* _PROBLEM REQUIREMENTS_: Wherever the word "agent" shows up in the data, report the line it sits in.

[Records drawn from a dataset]
+ + + + + + +

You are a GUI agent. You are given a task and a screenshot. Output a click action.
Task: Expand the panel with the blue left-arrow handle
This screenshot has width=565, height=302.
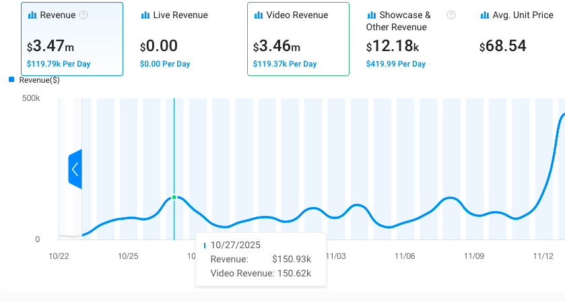point(75,169)
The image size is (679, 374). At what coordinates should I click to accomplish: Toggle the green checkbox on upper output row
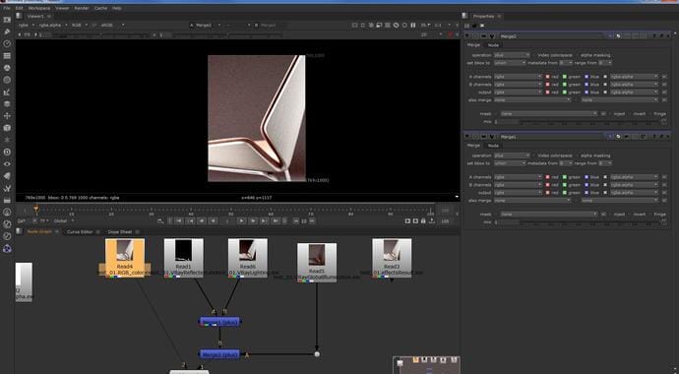[565, 93]
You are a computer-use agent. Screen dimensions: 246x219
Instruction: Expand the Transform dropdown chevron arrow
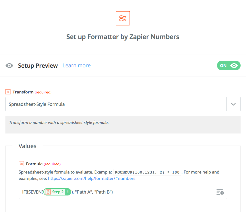[233, 104]
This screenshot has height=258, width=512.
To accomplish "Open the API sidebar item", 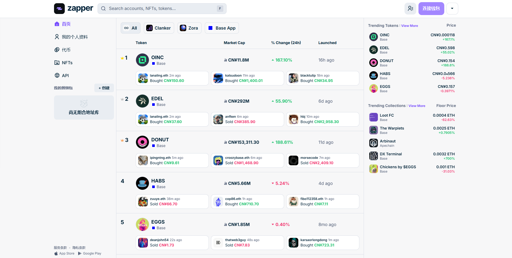I will [65, 76].
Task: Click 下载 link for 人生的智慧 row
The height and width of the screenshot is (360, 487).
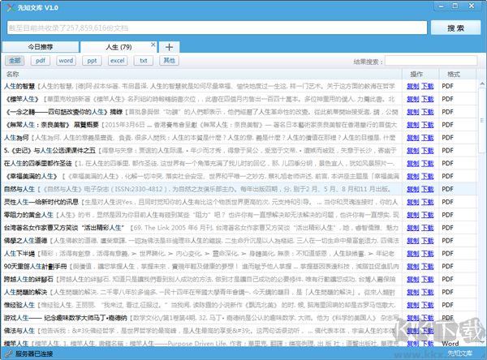Action: 427,85
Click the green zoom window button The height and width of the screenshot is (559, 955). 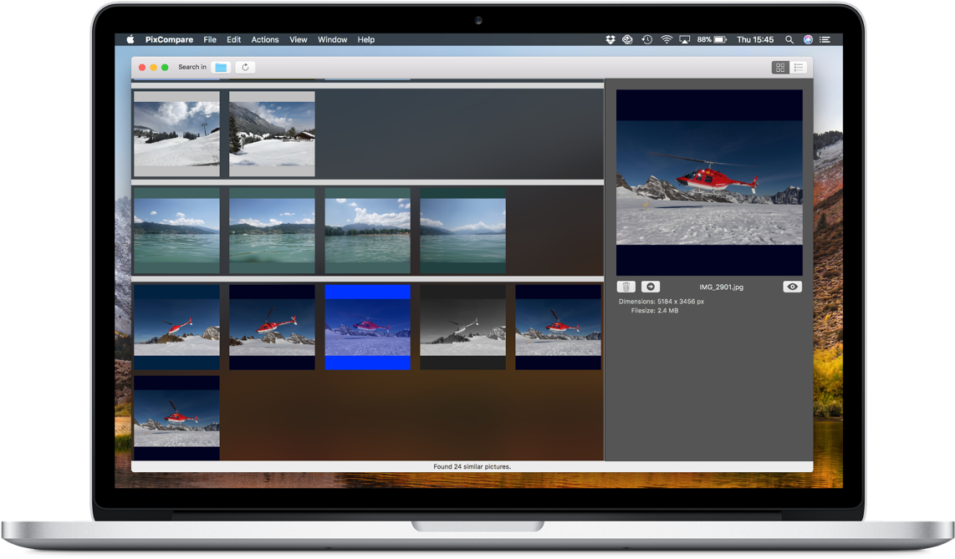coord(165,67)

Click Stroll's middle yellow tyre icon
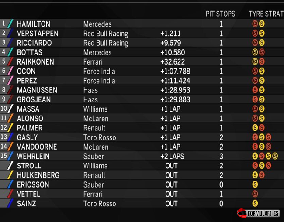click(262, 166)
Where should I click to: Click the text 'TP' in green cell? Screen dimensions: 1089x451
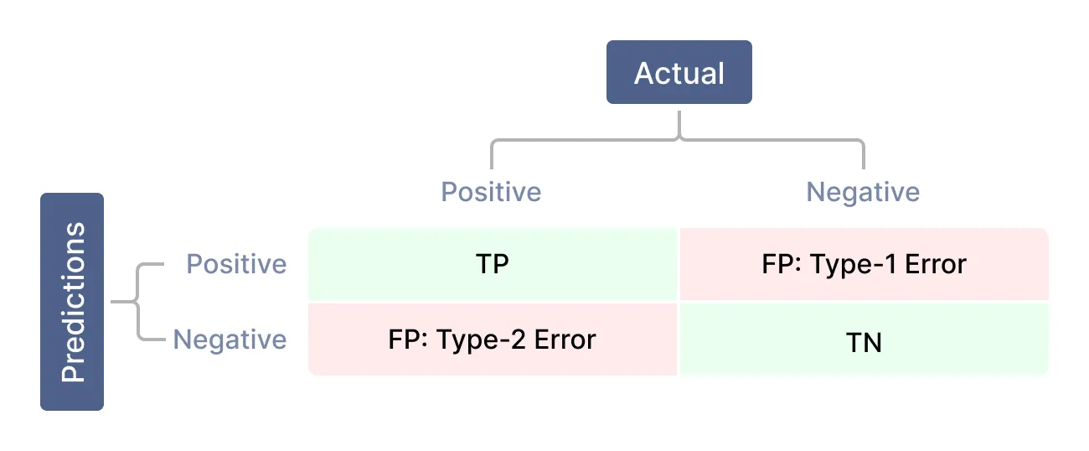[493, 265]
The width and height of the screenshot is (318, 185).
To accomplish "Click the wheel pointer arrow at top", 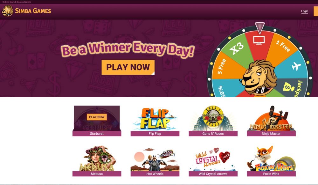I will (259, 28).
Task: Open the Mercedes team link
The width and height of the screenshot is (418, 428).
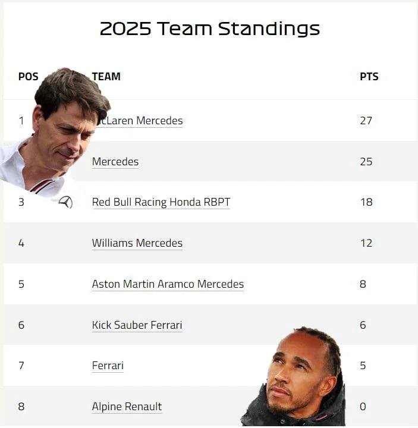Action: [x=115, y=162]
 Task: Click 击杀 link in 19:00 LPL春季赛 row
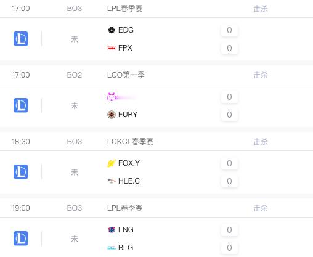click(x=261, y=208)
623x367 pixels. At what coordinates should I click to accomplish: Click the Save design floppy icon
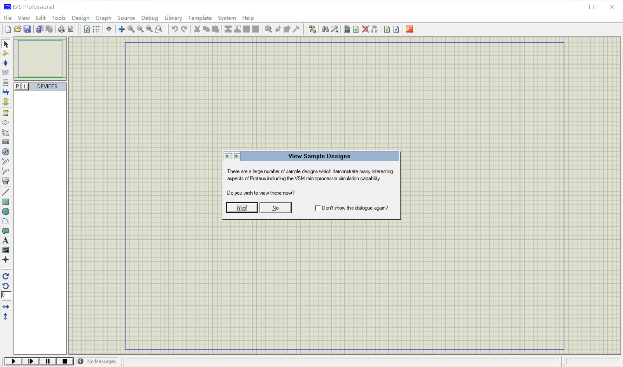(x=27, y=29)
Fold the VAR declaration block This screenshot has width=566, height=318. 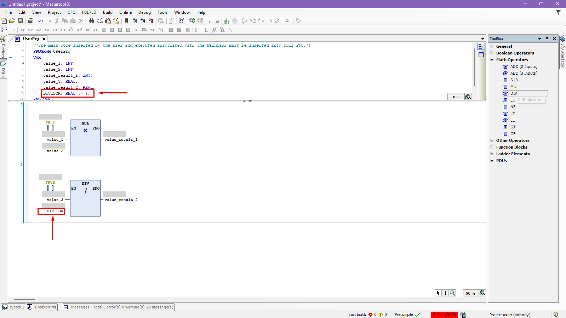[11, 57]
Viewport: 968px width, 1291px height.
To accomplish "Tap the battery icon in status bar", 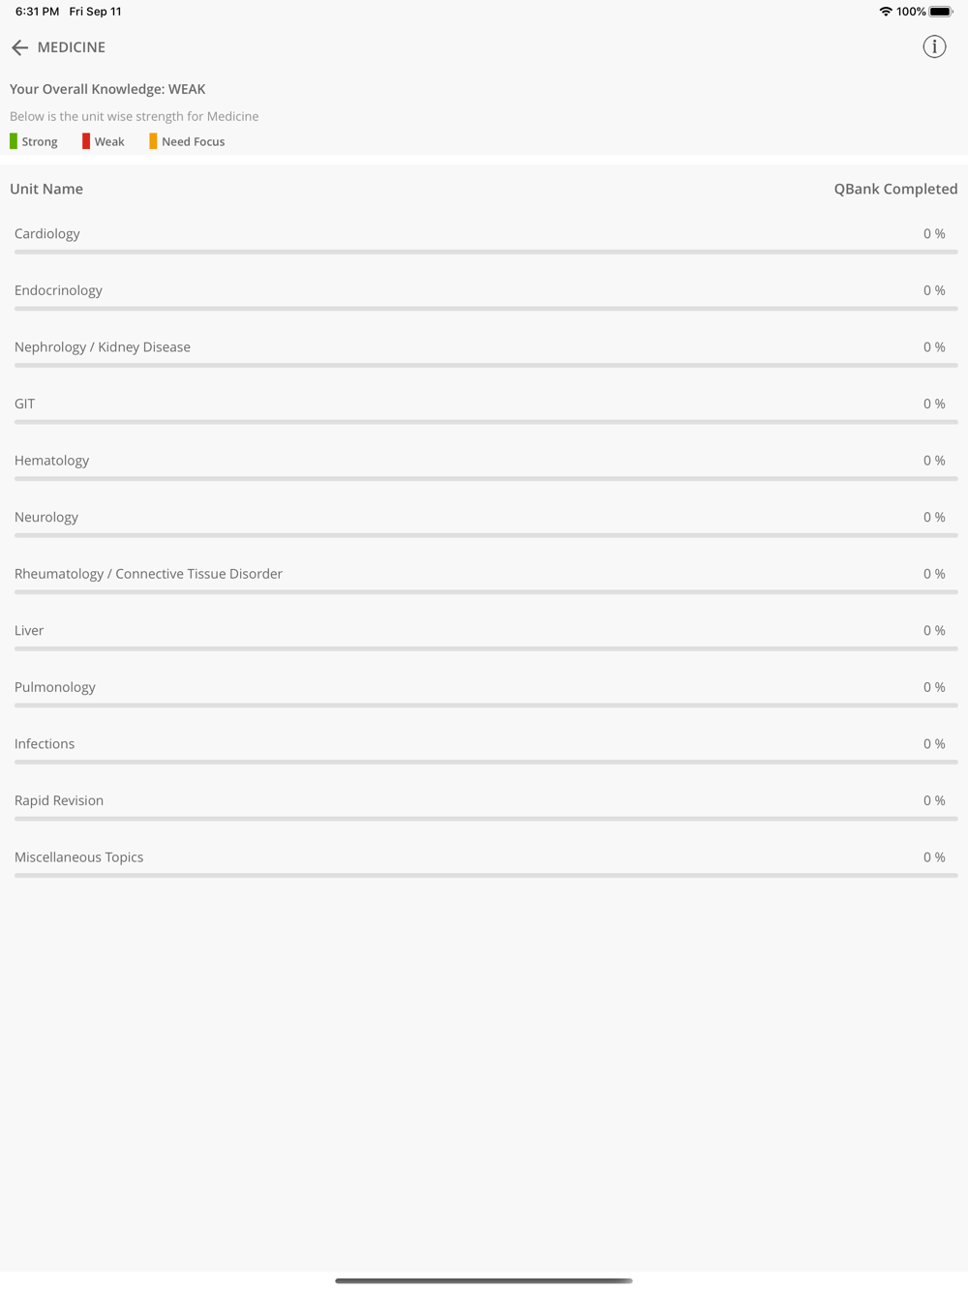I will [941, 12].
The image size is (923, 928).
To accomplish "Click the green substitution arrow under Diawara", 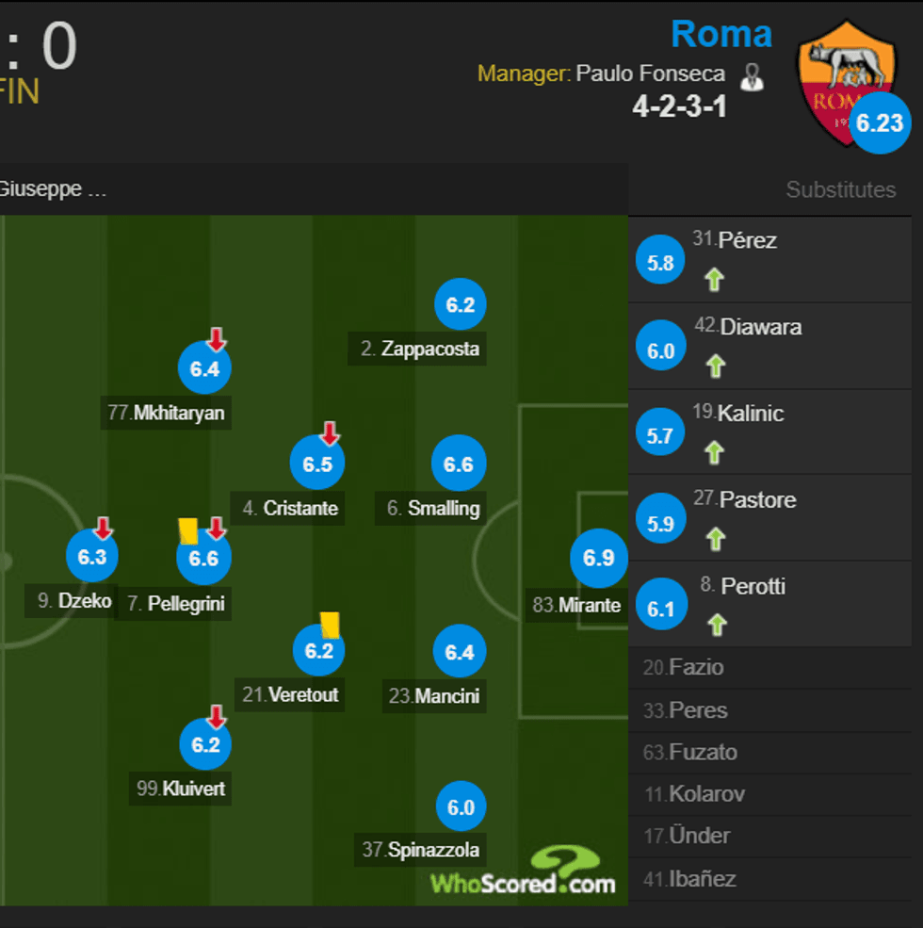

+ + + + + + +

* _EXERCISE SOLUTION_:
You are a GUI agent. You are given a task and a screenshot. Output a click action.
You are a computer-use agent. Screen dimensions: 246x219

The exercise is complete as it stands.